Tradicionalmente en España, en comparación con otros países europeos, el consumo de opioides solía ser bajo. Sin embargo, en los últimos años, se ha observado un acusado incremento que según el último informe de la AEMPS ha sido del 84% entre 2008 y 2015.

Dentro de los opioides, los principios activos que más han incrementado su consumo son tramadol y fentanilo.

El crecimiento ha sido tan desmedido que en 2014 (últimos datos registrados) España pasó a ocupar el 4º puesto de Europa y el 5º del mundo, situándose muy por encima de la media europea e incluso de los EEUU, donde los abusos por consumo de fentanilo son frecuentes y suponen un problema grave de salud pública.

En Castilla y León el consumo de opioides presenta un comportamiento similar al global de España y al de otras comunidades (Navarra, País Vasco, Cataluña). En nuestro ámbito, en los últimos diez años, el consumo global se ha incrementado un 150% y el de los opioides mayores más de un 200%.

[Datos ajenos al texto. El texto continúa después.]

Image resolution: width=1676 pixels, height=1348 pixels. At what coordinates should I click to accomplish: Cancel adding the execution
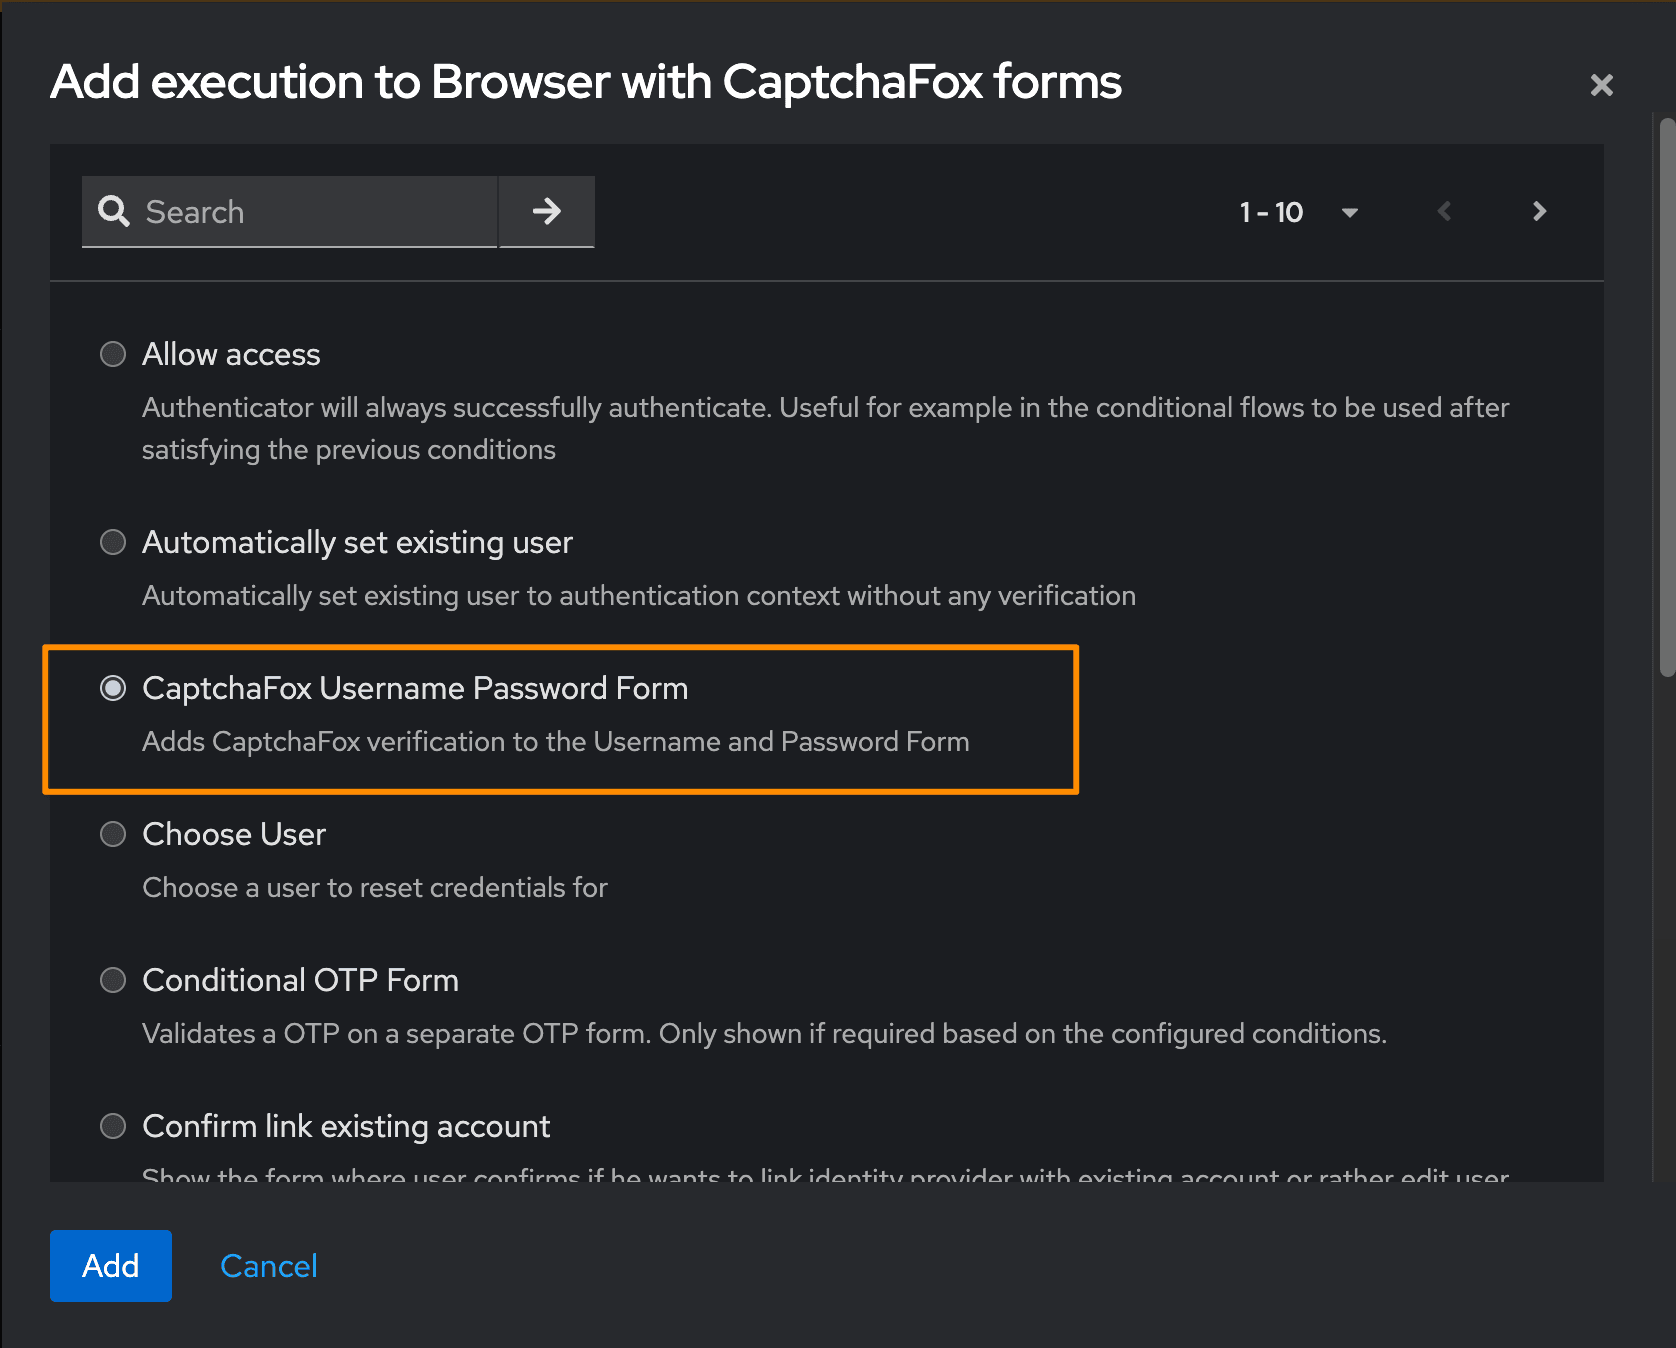tap(268, 1266)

No se sabe con certeza en qué tipo de dolor se están utilizando los opioides mayores, pero el análisis de las prescripciones sugiere que su uso en dolor no oncológico es muy significativo. En 2016, de todas las prescripciones realizadas en los hospitales de Castilla y León, el 37% han sido de oncología y hematología y el resto (63%) se reparte entre anestesia, traumatología y rehabilitación, medicina interna y urgencias.

claves para evitar el abuso y mal uso de opioides

El uso inadecuado de opioides se produce sobre todo en pacientes no oncológicos, quizás por su mayor supervivencia y cronificación de los tratamientos, y es más probable en pacientes más jóvenes.

Los puntos clave para evitar el mal uso y abuso de opioides son:

• Prescripción cauta de opioides de acción rápida, en especial de fentanilo.

• Valorar el riesgo de adicción mediante escalas de medición como la COMM (Current Opioid Misuse Measure) o la SOAPP-R (Screener and Opioid Assesment for Patients with Pain) para detectar conductas aberrantes con los opioides, sobre todo en pacientes de mayor riesgo (jóvenes, con trastornos psiquiátricos, historias de abuso, etc). Imprescindible con fentanilo de liberación rápida.

• Vigilar a los pacientes que reciben dosis altas, tratamientos
prolongados y en riesgo de abuso.

• Aceptar que existe elevada tasa de fracaso al tratamiento con opioides y que incrementar la dosis no va a cambiar la falta de respuesta.

• Tener en cuenta la variabilidad interindividual: se han identificado polimorfismos genéticos que podrían explicar, en parte o totalmente, las variaciones en eficacia y toxicidad entre individuos.

• No combinar opioides con benzodiacepinas (diazepam, lorazepam, lormetazepam, etc).

• Derivar a unidades especializadas cuando se usen opioides a dosis altas.

• Informar a los pacientes y a sus familiares sobre los riesgos asociados al uso crónico de opioides.

• Comunicar a su médico o farmacéutico todos los casos de sobredosis y adicción detectados.